Mounted combat is goofy

Controlling the Spectral Steed is surprisingly fun, but I don’t think the same goes for fighting on horseback. It’s very simple: you basically just do a single chopping motion off to your side, so most mounted combat comes down to riding circles around enemies and awkwardly swinging at them. If you use the lock-on camera it can be a bit nauseating, but if you don’t use the lock-on camera, you’re liable to whiff on half your swings and end up hitting empty air.

It is actually kind of funny looking, and I don’t hate it, but compared to all the nuance in regular combat, mounted combat kind of feels more like a Medieval Times farce. One thing that is extremely cool, though, is leaping off your mount straight into a jump attack. That’s the good stuff.

Elden Ring feels like Dark Souls 4 in all but name

When Elden Ring was announced, it felt like a sea change moment for FromSoftware: after the incredible success of their last few games, they were making something new, with an open world and writing from George R R Martin and five years of development time. With all that as the leadup to Elden Ring, I think it’s striking just how much this feels like Dark Souls 4, right down to basic stylistic touches and assets pulled straight from previous games.

Mechanically, so much of this game is just… Dark Souls. The stat pages in the menus, the inventory, the sound effects for counters and backstabs, the text on screen that says YOU DIED. It’s all there, barely changed.

And look, I like all of these things in Dark Souls! But c’mon: Even the description of your character in Elden Ring, “Tarnished,” is like a Thesaurus.com synonym for “Hollow” or “Ashen One.” I expected that in the Dark Souls sequels, but here I really think they could’ve stretched for a fresher idea.

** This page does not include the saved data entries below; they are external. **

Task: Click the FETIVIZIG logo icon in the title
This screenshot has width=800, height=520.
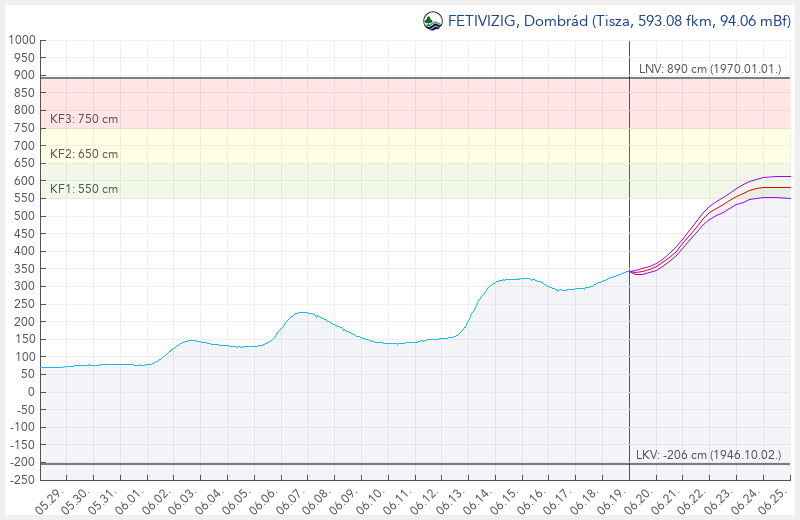Action: (432, 21)
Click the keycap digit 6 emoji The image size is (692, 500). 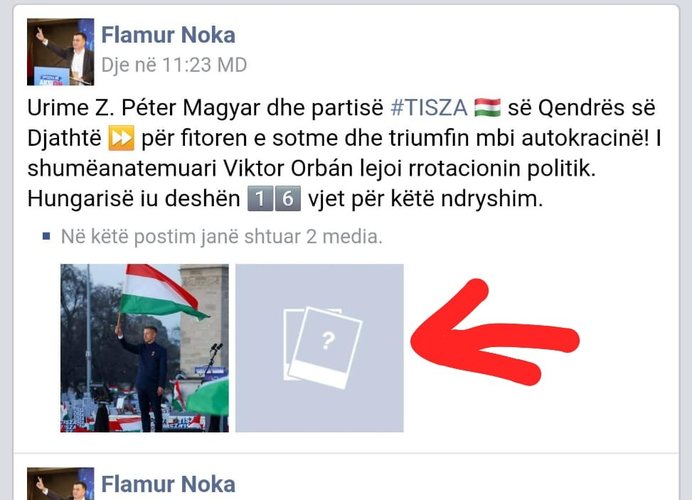pos(288,199)
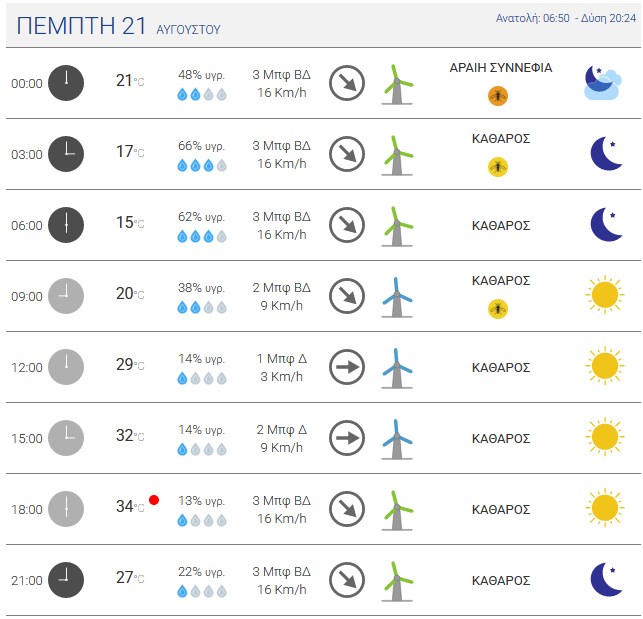
Task: Click the yellow mosquito icon at 09:00
Action: click(x=498, y=309)
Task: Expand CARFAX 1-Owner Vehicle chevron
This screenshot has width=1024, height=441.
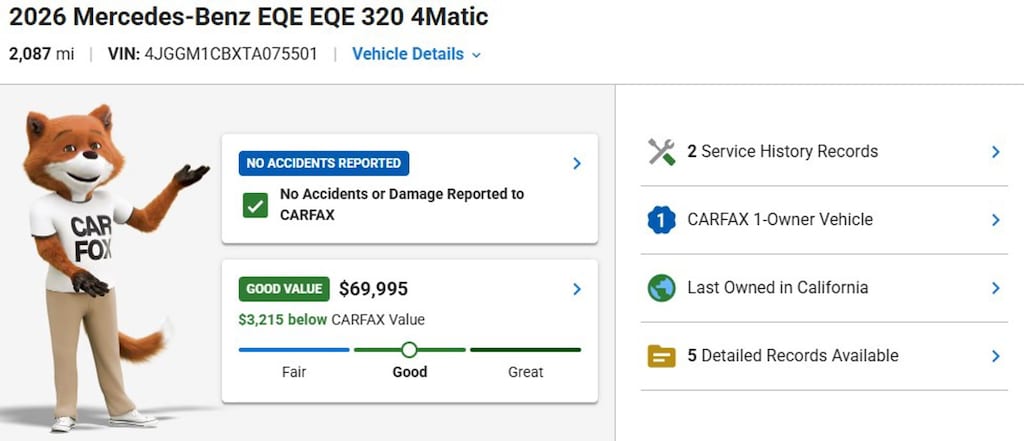Action: (995, 220)
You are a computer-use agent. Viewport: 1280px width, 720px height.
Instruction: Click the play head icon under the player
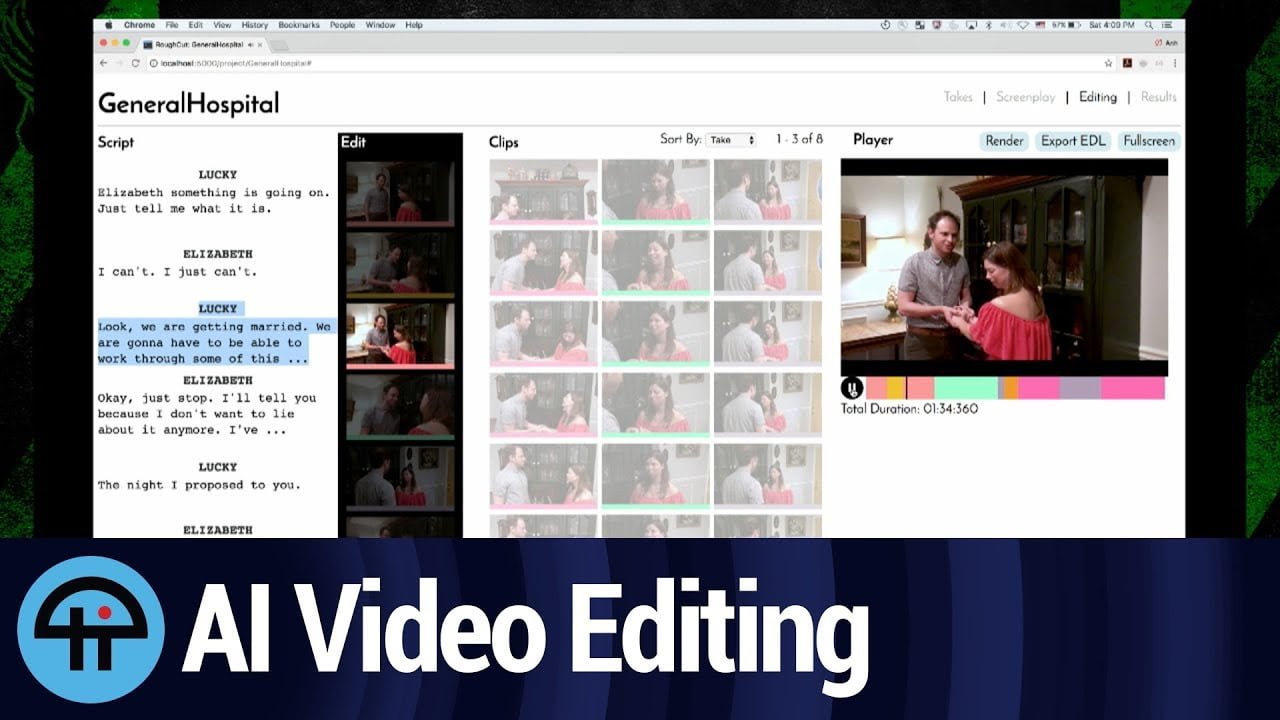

It’ll have been almost six years since Dark Souls 3 came out when Elden Ring arrives, so maybe another game that feels very, very similar is exactly what most people want from Elden Ring. But then there’s Elden Ring’s open world, which seems like it may be largely replacing the level design Souls fans love so much. That might’ve been an easier design change to accept if the rest of Elden Ring didn’t otherwise feel so similar to Dark Souls.

I can’t stress enough that I love the Souls series. I’ll still be replaying those games a decade from now, and maybe beyond the first few hours of Elden Ring there are some amazing Legacy Dungeons and other things that give it a more defined personality. I just keep thinking about Sekiro, and how brilliantly it pulled some elements from the Souls games while feeling completely different in its combat. I expected a bit more of that creativity from Elden Ring, and I hope I find it deeper in the game, beyond what I saw in the opening hours.

The public Network Test for Elden Ring runs from November 12 to 15th, but it’s only available on consoles. If you want to play on PC, you don’t have too long to wait: it’s out February 25, 2022.